Aku kembali kepada Musa dan dia berkata, ‘Apa yang diperintahkan kepadamu?’ Kujawab, ‘Aku diperintahkan dengan lima kali shalat dalam sehari’. Musa berkata, “Sesungguhnya ummatmu tidak akan sanggup melaksanakan lima kali shalat dalam sehari. Sungguh aku telah mencoba menerapkannya kepada manusia sebelum kamu. Aku juga telah berusaha keras membenahi Bani Isra’il dengan sungguh-sungguh. Kembalilah kepada Rabbmu dan mintalah keringanan untuk umatmu’. Beliau berkata, ‘Aku telah banyak memohon (keringanan) kepada Rabbku hingga aku malu. Tetapi aku telah ridha dan menerimanya’. Ketika aku telah selesai, terdengar suara orang yang berseru, ‘Sungguh Aku telah memberikan keputusan dan Aku telah mewajibkan.
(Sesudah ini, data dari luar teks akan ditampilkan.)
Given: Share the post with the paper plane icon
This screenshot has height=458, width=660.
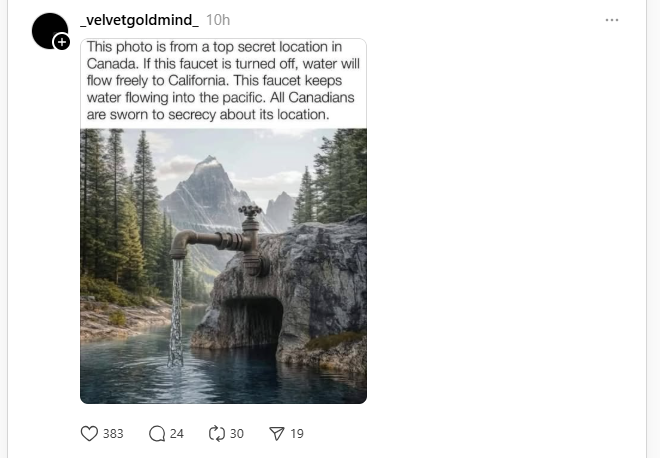Looking at the screenshot, I should tap(277, 433).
Aku telah ringankan untuk hamba-hamba-Ku’.” (HR. al-Bukhari dalam Kitab Fadhail ash-Shahabah, 3674).
Terdapat dalil seoranc arab badui bertanya kepada Rasulullah Shallallahu alaihi wasallam tentang menjaga ibadah yang wajib.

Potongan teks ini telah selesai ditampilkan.